[Pixel coordinate grounding data]
+---+
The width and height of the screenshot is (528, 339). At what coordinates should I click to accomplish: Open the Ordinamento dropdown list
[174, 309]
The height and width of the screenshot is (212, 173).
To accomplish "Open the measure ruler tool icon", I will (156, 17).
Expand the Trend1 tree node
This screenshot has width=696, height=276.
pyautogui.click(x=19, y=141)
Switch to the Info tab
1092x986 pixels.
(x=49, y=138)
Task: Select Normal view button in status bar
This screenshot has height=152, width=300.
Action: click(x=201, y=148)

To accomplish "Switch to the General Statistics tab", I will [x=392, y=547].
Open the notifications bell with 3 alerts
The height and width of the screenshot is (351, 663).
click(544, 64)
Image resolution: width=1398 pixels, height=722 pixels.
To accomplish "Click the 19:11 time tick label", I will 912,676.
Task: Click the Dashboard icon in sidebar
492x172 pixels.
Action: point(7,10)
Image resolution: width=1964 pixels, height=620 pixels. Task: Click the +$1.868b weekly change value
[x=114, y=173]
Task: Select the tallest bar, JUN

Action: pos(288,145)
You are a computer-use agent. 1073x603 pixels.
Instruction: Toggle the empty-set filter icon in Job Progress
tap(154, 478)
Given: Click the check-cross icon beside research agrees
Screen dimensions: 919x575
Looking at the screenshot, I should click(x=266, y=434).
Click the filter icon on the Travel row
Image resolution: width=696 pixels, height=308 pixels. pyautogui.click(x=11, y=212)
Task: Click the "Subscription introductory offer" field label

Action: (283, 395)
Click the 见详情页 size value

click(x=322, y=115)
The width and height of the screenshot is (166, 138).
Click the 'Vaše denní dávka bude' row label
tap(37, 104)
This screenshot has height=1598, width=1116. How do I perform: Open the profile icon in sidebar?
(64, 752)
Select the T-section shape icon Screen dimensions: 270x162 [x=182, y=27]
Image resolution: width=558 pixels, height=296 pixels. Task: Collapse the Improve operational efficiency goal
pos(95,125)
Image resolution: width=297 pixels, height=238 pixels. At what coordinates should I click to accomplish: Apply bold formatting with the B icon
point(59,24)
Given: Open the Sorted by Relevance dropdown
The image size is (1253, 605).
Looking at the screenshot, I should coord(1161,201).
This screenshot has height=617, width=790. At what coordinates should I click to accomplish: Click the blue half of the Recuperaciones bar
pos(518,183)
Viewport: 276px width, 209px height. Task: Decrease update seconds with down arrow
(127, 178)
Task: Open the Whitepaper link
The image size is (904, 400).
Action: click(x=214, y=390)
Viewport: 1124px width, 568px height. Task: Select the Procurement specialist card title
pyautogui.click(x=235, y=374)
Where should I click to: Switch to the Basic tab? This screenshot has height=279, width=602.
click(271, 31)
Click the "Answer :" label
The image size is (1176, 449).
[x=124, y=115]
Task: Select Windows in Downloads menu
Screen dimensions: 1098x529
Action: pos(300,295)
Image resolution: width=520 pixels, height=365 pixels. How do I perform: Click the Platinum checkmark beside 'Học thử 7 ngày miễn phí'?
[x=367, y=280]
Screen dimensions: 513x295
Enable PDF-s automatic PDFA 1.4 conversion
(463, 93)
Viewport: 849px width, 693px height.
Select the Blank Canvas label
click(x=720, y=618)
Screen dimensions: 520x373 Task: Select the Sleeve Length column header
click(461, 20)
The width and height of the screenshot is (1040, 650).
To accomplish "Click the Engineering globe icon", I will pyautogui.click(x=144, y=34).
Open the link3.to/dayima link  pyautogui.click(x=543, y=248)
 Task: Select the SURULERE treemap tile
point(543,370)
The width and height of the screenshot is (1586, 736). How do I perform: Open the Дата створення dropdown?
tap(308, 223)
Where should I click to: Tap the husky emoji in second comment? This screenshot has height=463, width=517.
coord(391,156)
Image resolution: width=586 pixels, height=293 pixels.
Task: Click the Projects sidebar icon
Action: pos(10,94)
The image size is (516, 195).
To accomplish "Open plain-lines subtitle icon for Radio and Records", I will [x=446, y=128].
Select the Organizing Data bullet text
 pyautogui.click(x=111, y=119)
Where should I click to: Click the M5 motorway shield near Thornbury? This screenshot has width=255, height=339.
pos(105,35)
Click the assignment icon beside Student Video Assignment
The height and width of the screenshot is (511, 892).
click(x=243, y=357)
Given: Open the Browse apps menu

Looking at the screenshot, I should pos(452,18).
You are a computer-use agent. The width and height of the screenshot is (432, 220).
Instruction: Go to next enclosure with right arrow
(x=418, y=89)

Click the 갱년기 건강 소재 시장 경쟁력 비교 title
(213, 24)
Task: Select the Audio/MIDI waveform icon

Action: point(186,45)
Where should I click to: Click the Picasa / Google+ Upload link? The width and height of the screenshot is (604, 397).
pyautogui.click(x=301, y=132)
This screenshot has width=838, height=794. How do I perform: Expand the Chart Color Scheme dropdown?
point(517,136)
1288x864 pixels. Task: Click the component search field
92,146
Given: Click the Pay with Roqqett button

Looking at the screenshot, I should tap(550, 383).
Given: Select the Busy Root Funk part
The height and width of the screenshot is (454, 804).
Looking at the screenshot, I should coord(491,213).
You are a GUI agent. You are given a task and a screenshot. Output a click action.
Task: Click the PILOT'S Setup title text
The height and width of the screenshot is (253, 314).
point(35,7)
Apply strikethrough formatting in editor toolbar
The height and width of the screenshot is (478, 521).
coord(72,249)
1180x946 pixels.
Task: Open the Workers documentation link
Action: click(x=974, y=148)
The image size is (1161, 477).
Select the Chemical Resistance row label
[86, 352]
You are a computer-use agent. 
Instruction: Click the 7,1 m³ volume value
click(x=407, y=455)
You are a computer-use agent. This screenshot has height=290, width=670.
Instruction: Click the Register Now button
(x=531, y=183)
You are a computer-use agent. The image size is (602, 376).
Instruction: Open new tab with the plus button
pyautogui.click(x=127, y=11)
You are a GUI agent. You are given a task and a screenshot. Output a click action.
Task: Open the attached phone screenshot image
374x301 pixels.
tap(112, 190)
+---+
Reproduce only the lines above spanning from the line containing "The image size is (1253, 605)." through the line containing "Viewport: 849px width, 693px height.", word for word.

Solution to this exercise:
The image size is (1253, 605).
Looking at the screenshot, I should coord(1161,201).
This screenshot has height=617, width=790. At what coordinates should I click to accomplish: Click the blue half of the Recuperaciones bar
pos(518,183)
Viewport: 276px width, 209px height. Task: Decrease update seconds with down arrow
(127, 178)
Task: Open the Whitepaper link
The image size is (904, 400).
Action: click(x=214, y=390)
Viewport: 1124px width, 568px height. Task: Select the Procurement specialist card title
pyautogui.click(x=235, y=374)
Where should I click to: Switch to the Basic tab? This screenshot has height=279, width=602.
click(271, 31)
Click the "Answer :" label
The image size is (1176, 449).
[x=124, y=115]
Task: Select Windows in Downloads menu
Screen dimensions: 1098x529
Action: pos(300,295)
Image resolution: width=520 pixels, height=365 pixels. How do I perform: Click the Platinum checkmark beside 'Học thử 7 ngày miễn phí'?
[x=367, y=280]
Screen dimensions: 513x295
Enable PDF-s automatic PDFA 1.4 conversion
(463, 93)
Viewport: 849px width, 693px height.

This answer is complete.